Arya presses her lips together, nodding. Outside the den, the pups climb over one another, their little legs already steadier. 

“I’ve killed people who didn’t deserve to be killed. Not many. Still, though… I was too focused on revenge, I couldn’t see anything else.” She waits for a reaction, for judgment, but Sansa only looks at her calmly. “You were right about the cutter. Alyn. I didn’t know. I suspected. Usually, that’s not good enough. Usually, I investigate properly. I make sure I _know_. Because I don’t want to hurt someone innocent ever again. I don’t. But being back here has been difficult and the feast made it even worse and I couldn’t stop thinking about him. While I was here living the good life, maybe he was out there hurting someone else. So when I saw him? Yeah, he looked suspicious, he did, but I probably would've killed him anyway. I’m scared I would’ve.”

One of the pups waddles a little too close to them. Ghost’s mate grabs him by the scruff of his neck with her teeth and carries him back to his littermates.

“I was lucky,” Arya says. “But what if I’d been wrong? What if he was nothing but a freak who liked a bit of bloodplay. Do you deserve to die over that? Do you deserve to die if you rough someone up once or do you just need a few years in a dungeon cell? Because if you deserve to die, then what do you deserve if you thought a servant girl was an acceptable casualty if it meant you’d be able to rid the world of a horrible man and his horrible sons?”

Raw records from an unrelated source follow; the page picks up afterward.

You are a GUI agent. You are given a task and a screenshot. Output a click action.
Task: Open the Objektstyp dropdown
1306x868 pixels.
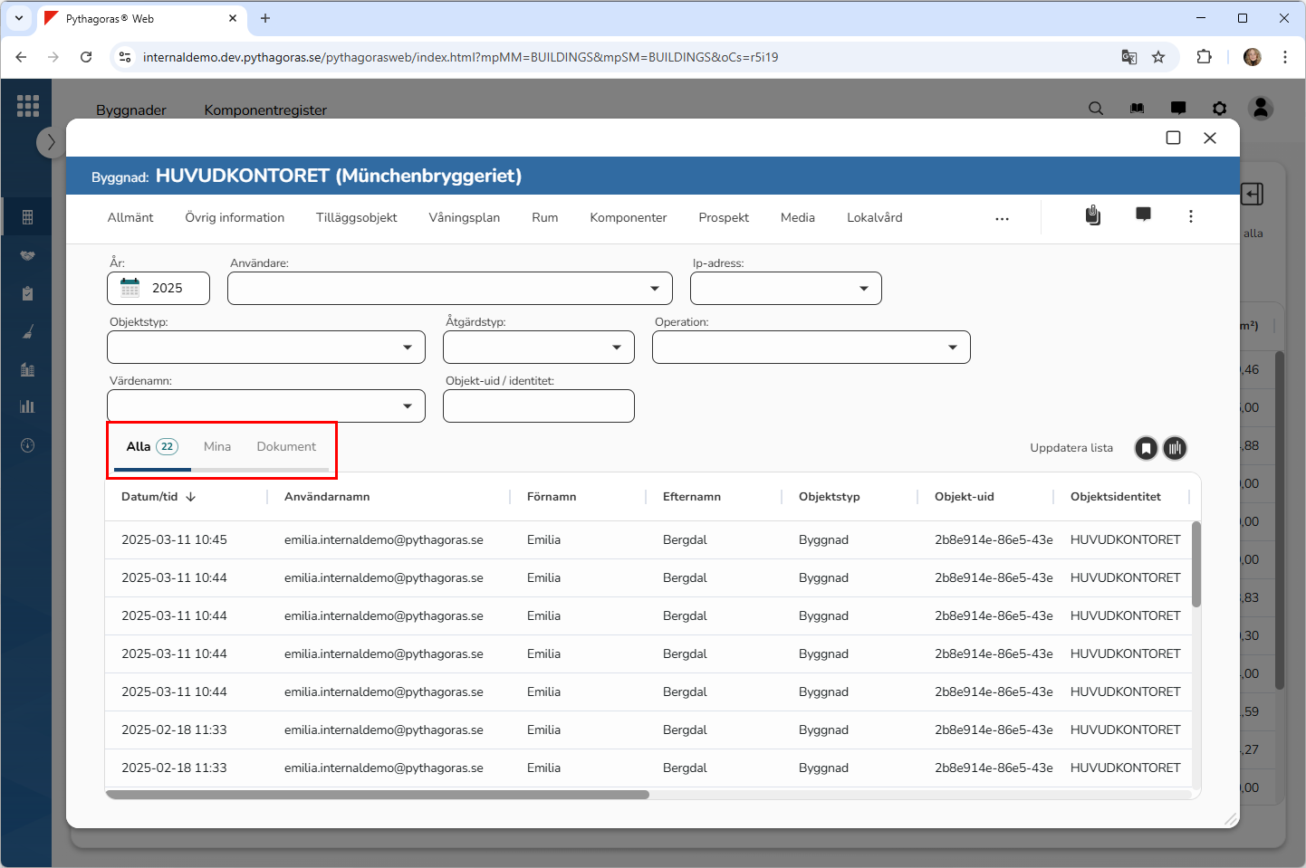pyautogui.click(x=407, y=348)
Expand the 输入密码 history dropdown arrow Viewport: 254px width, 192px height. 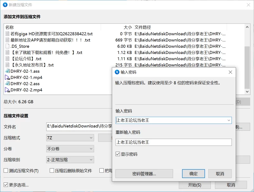coord(229,120)
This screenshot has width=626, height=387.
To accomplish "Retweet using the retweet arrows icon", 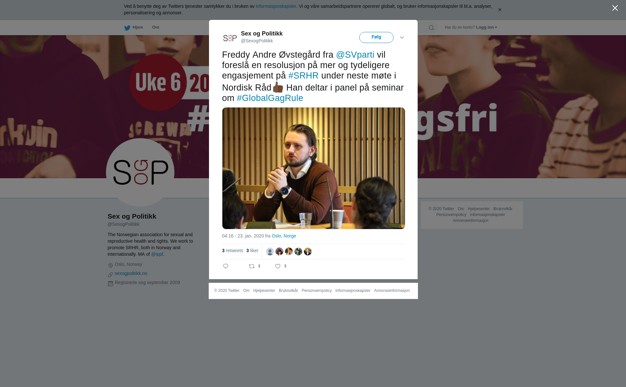I will pos(252,266).
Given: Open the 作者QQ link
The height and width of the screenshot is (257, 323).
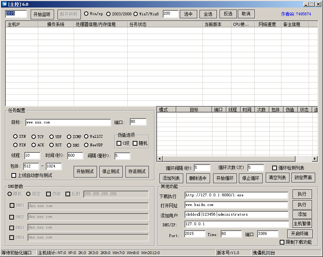Looking at the screenshot, I should 296,14.
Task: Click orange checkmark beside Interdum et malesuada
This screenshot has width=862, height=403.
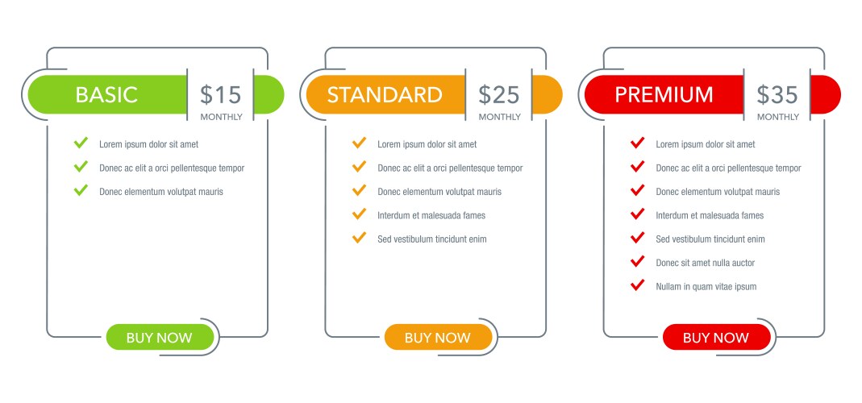Action: pos(359,214)
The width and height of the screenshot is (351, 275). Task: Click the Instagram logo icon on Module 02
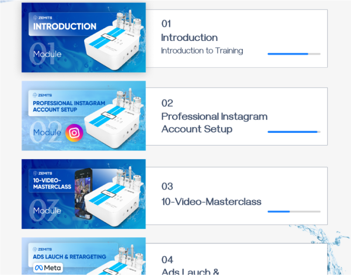click(74, 133)
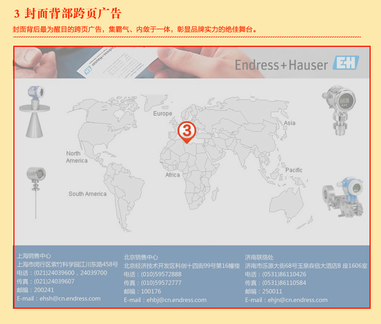
Task: Click the 封面背部跨页广告 title heading
Action: point(72,14)
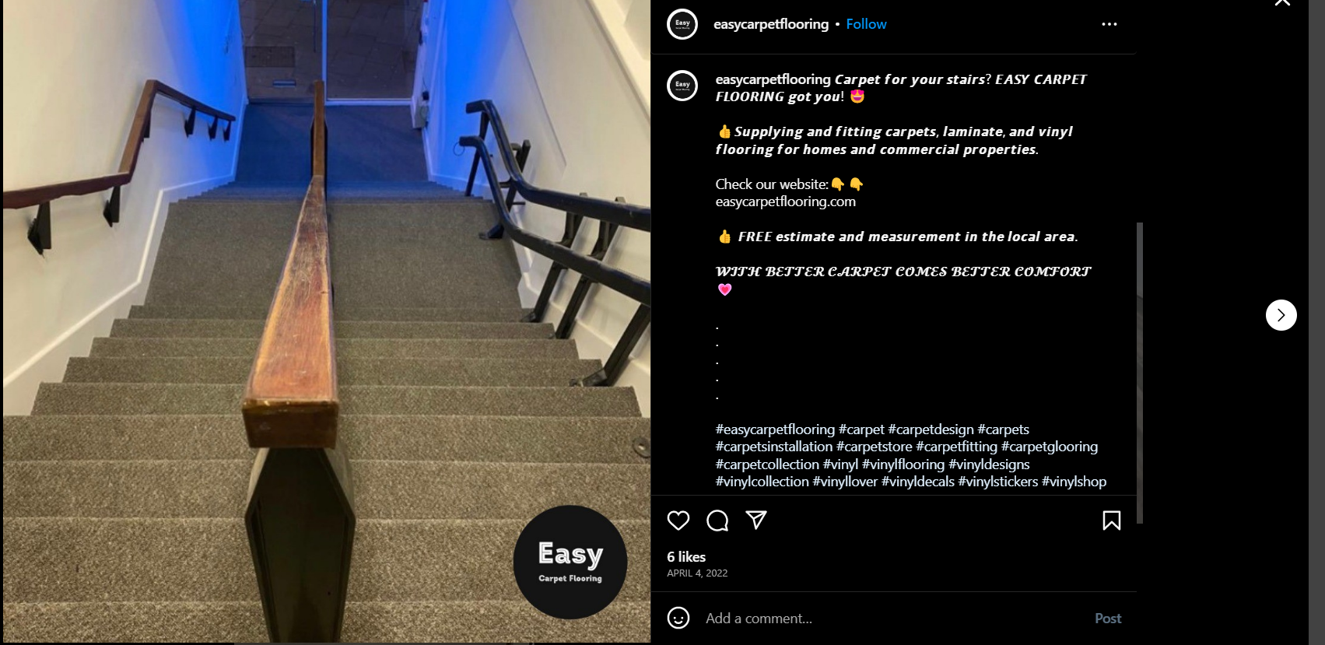Click easycarpetflooring header profile avatar

coord(682,24)
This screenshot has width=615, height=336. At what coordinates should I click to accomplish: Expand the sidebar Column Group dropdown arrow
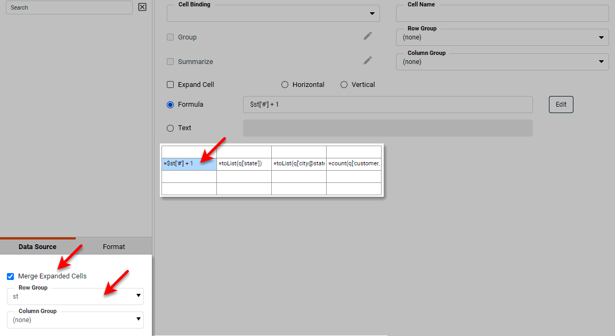(138, 319)
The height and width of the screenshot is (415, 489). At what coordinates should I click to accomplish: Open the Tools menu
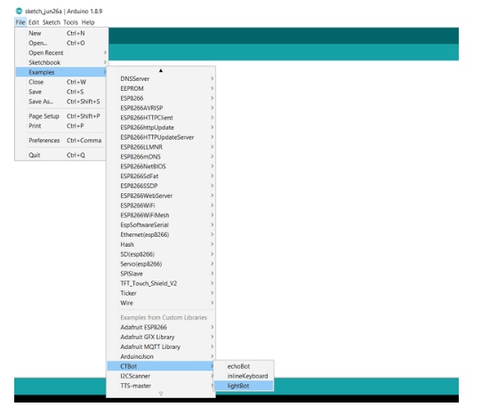71,22
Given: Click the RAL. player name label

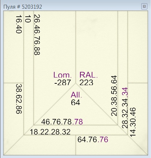Looking at the screenshot, I should tap(88, 75).
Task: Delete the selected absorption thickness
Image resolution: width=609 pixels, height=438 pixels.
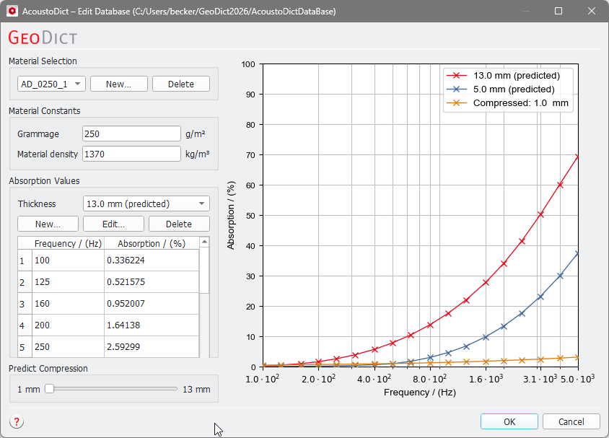Action: tap(179, 224)
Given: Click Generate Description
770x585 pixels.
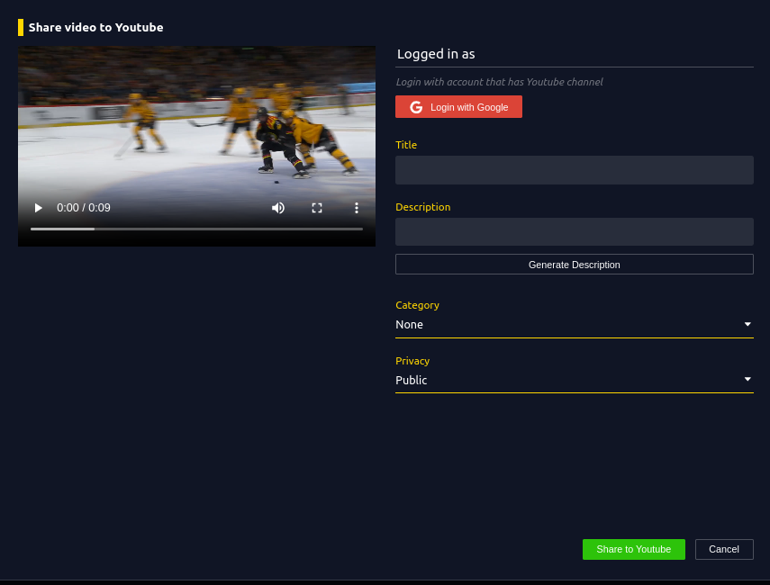Looking at the screenshot, I should pyautogui.click(x=574, y=264).
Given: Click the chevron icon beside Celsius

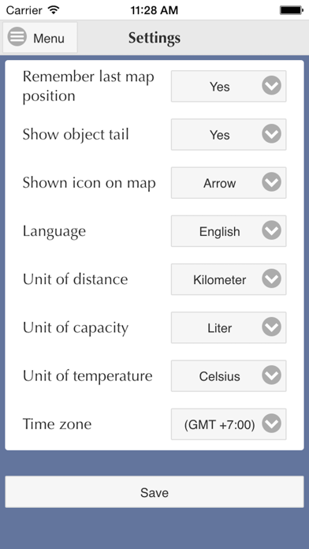Looking at the screenshot, I should 271,375.
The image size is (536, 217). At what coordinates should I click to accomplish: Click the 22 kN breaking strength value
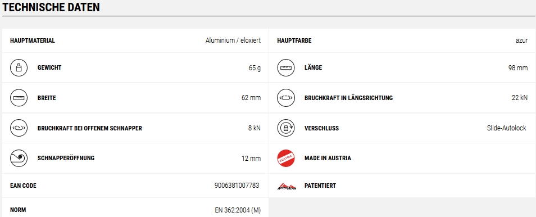(x=520, y=98)
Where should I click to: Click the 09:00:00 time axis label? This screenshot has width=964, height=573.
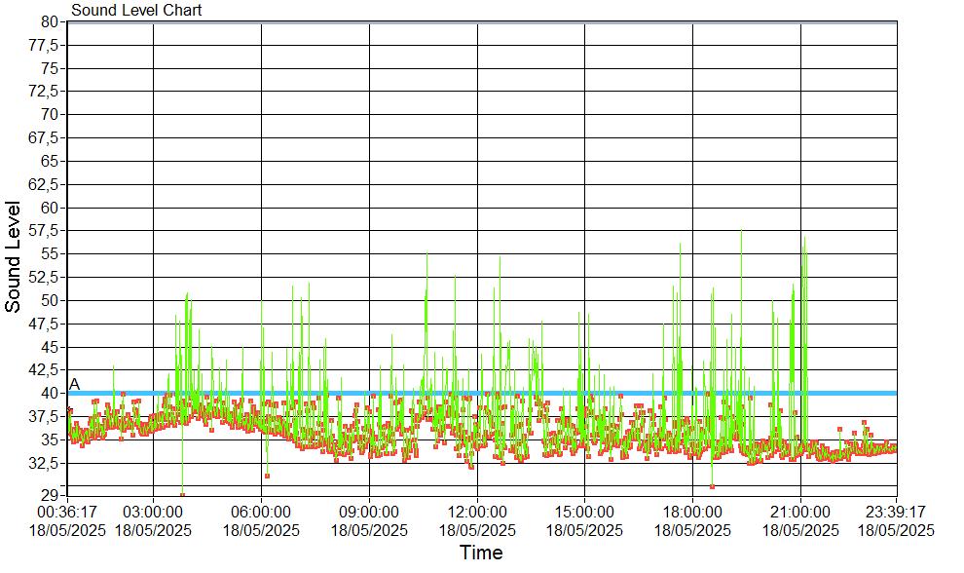[369, 512]
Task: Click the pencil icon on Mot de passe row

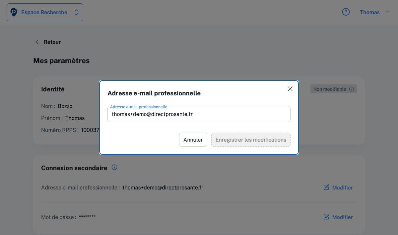Action: click(x=326, y=217)
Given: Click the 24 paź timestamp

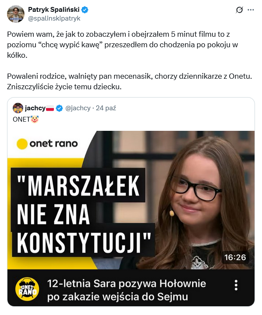Looking at the screenshot, I should click(x=106, y=108).
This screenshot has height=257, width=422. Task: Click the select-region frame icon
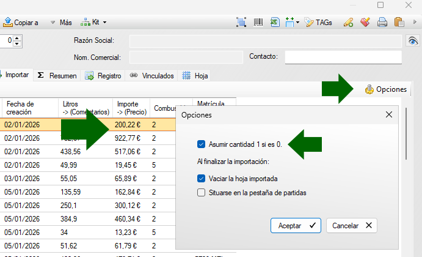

Again she pauses to let Sansa judge, comment, offer anything at all, but her sister has nothing to offer but sadness in her blue eyes and a silent invitation for Arya to continue if she wants, for no matter what she’ll confess Sansa will listen. No matter what, she’ll do her best to understand. So Arya continues.

“I’ve kept saying I can’t live a normal life knowing there are people out there hurting when I can stop it. That it would be selfish of me. But lately I’ve been wondering… What if that’s just something I tell myself because I’m so used to death, I feel like I can’t exist in a world full of life. As if part of me is forever doomed to walk in the shadows.”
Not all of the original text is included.